(Input data)

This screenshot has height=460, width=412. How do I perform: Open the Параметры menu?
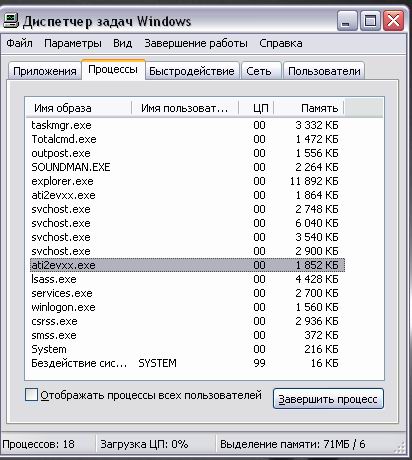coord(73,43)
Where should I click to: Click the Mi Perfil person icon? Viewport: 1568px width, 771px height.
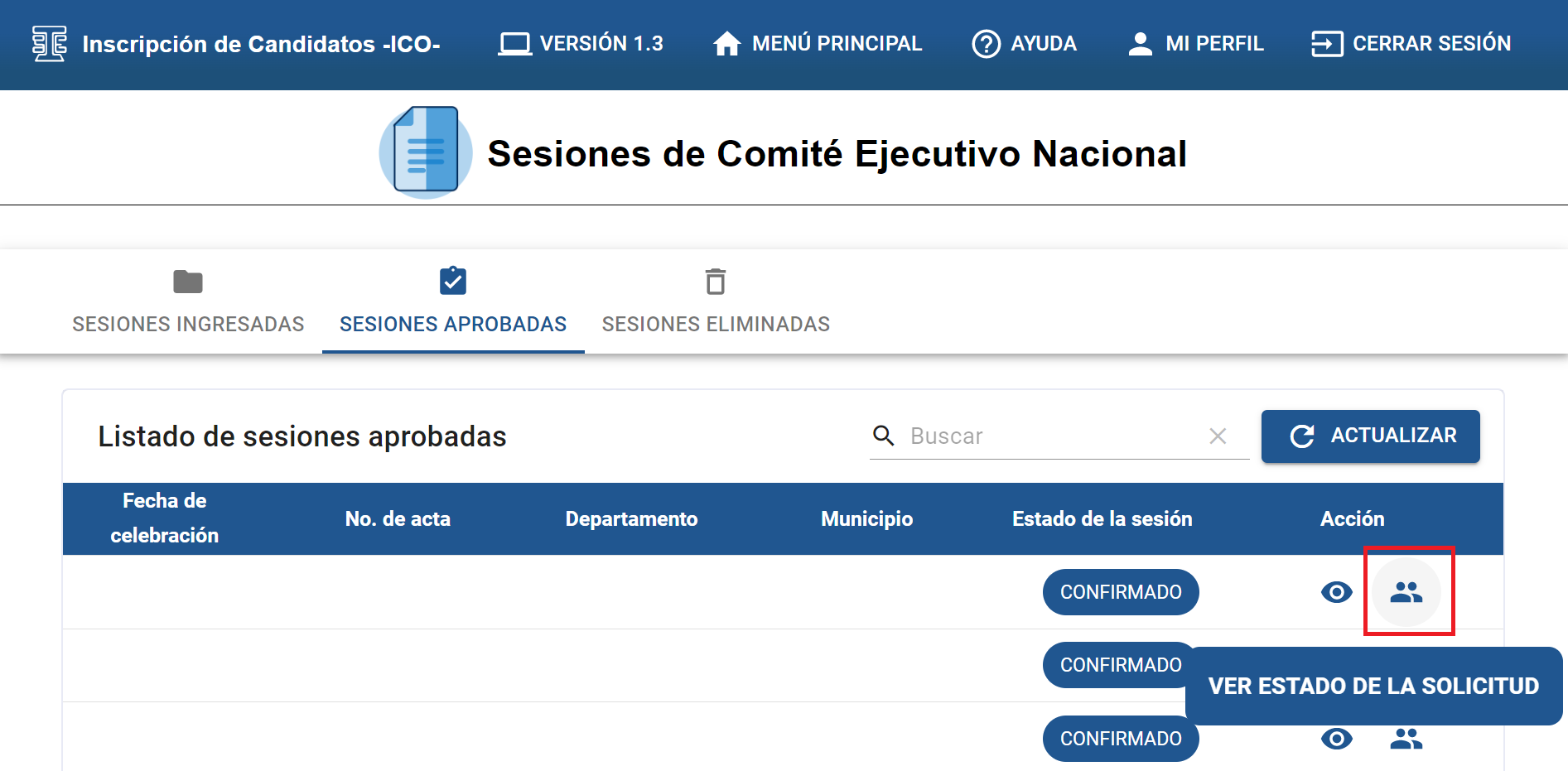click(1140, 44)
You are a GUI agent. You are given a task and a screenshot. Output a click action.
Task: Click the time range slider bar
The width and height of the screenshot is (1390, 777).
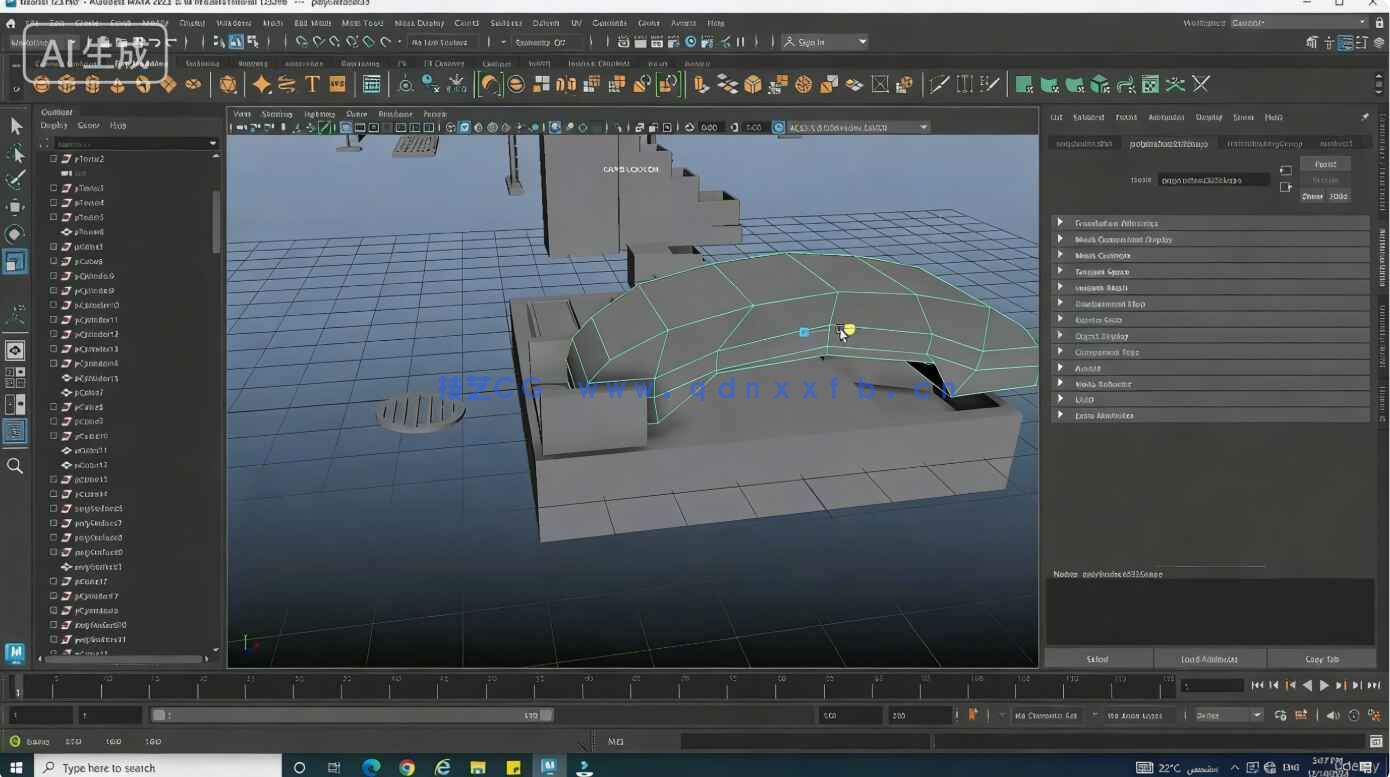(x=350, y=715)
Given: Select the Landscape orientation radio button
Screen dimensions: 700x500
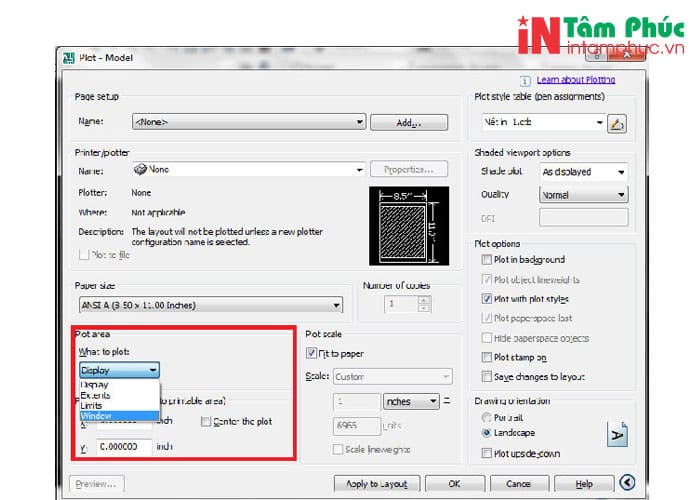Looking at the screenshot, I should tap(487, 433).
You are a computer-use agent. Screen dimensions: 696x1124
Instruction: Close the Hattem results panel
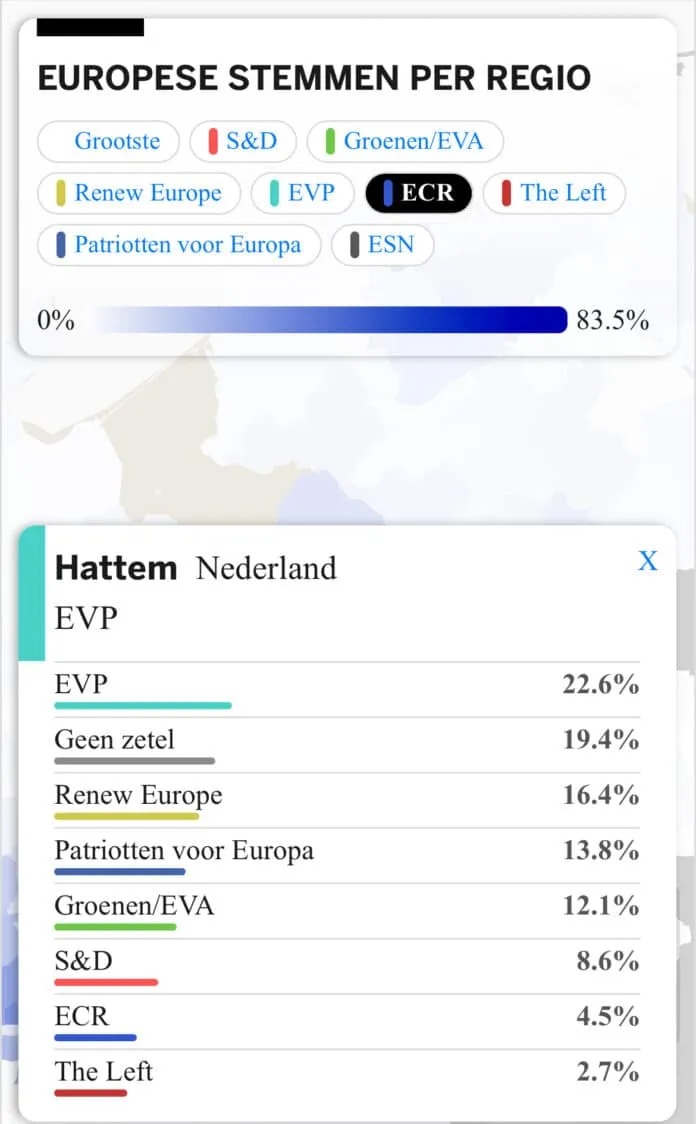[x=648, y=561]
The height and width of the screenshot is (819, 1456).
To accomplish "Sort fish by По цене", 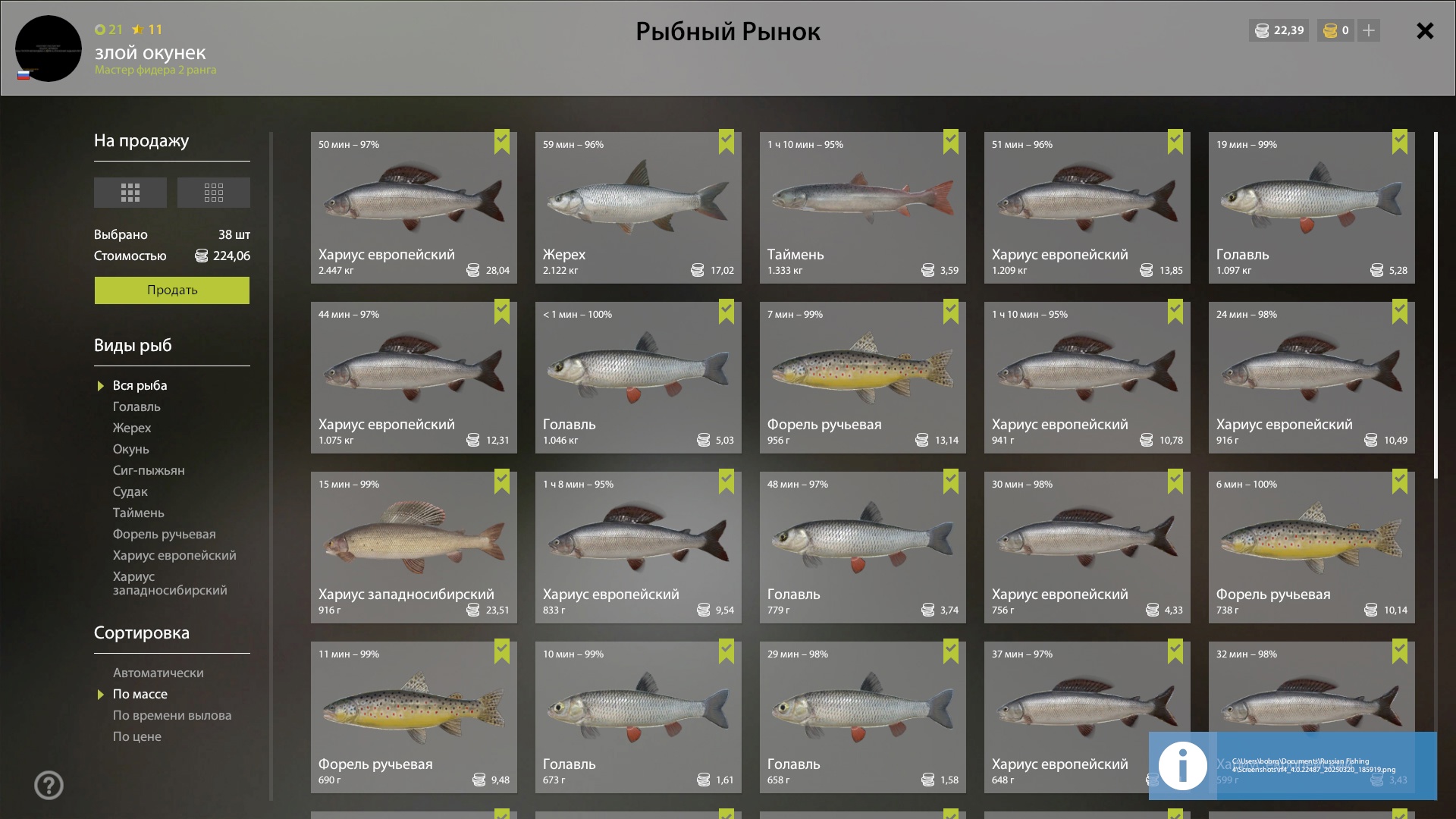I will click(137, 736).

(End Input data)

To do: The answer must be every line of the data that holds the word "agent".

Answer to this exercise:
You are a GUI agent. You are given a task and a screenshot. Output a click action.
You are a computer-use agent. Screen dimensions: 696x1124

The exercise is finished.